I sat at the back of Old Choral Hall's lecture theatre, watching the dual-big screen feed, and with every utterance from both participants, but particularly the dishonest one, I felt the familiar tightening in my gut, the low-level nausea. Just sitting there was an act of endurance.
After the debate, the panel ruthlessly and forensically examined the stream of off-the-cuff and frequently misleading utterances for traces of meaning, significance and election-altering substance. As I listened, I wondered about our need to analyse, to look for answers, to seek or attribute meaning where there is probably none, and I wondered whether any of it does any of us any good.
Afterwards, I told Hoadley how pointless it had all felt: "The deeper it got into it," I said, "the more I thought about the disconnect between the act of performing on the stage and the act of governing - what's the point of this? Is there value? It's more hindrance than help, isn't it?"

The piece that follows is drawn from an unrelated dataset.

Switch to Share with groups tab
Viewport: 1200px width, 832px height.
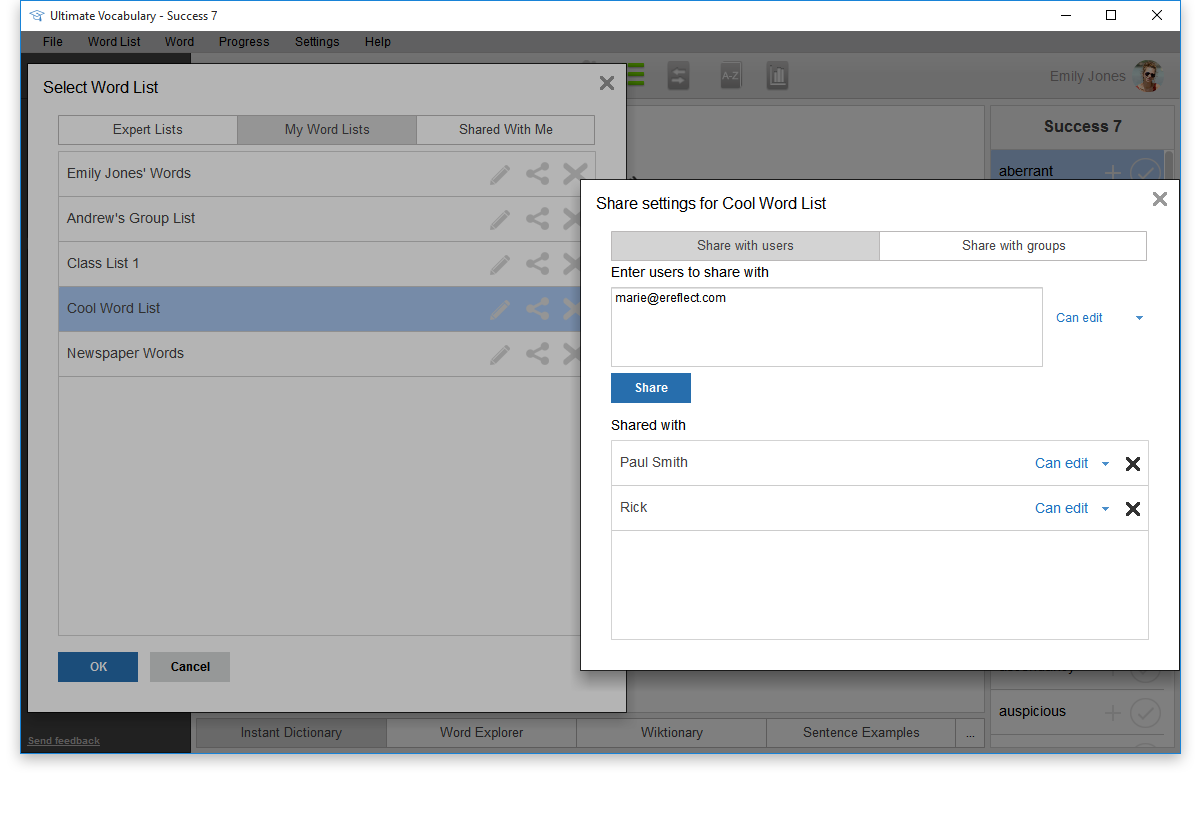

He disagreed but, in retrospect, I think I was talking less about the debate's effect on voters and more about its effect on me. Afterwards, walking down Anzac Ave in the early Friday evening, I felt churned up and chemically altered, like I'd just been in a fight. The thought of returning home to be a dad and husband, something that on most days comes relatively easily, on this day felt impossible. I wondered how to retrieve myself. I put my headphones on and listened to a string of morose and melancholy love songs, which wasn't the intention, necessarily, but was just the way things went.
Earlier that day, shortly after arriving at work, I had experienced a fleeting optimistic thought. I can no longer remember the content but I can remember the feeling of surprise. I texted my wife about it and wrote: "Is it possible I'm an optimist?" She replied: "I wouldn't say you're not optimistic but I wouldn't call you positive."
After returning home that night, I tried to convey to her my complex thoughts and feelings about the debate. She was making dinner and seemed to miss the point. She said: "You talking about Old Choral Hall makes me want to go back to uni. Don't you miss it? Just wandering around campus and saying, 'Oh, yeah, I've got a lecture over there soon'?"
I said: "No, I hated uni," which was something I'd told her many times before. Throughout my time at university, where I'd studied mostly philosophy, I had experienced intense social anxiety. The fear of going into a tutorial and having to talk to people before class was often so severe I would sit in a nearby toilet cubicle until the last possible moment. I never wandered around campus, almost never spoke to anyone and certainly never considered saying the words "Oh yeah, I've got a lecture over there soon". When I didn't have classes, I was either in the library, the toilet or at home. Hate is a strong word, but not too strong for the way I felt about university. But I guess Zanna didn't believe me because she said: "No you didn't. You loved it."
"No," I said again. "I hated it."
She said: "Then why did you do it instead of your full-time job?"
I said: "I hated my full-time job too."
She said: "And these are the words of an optimist?"
I laughed at that, because it was nice to feel seen, but I didn't laugh for long.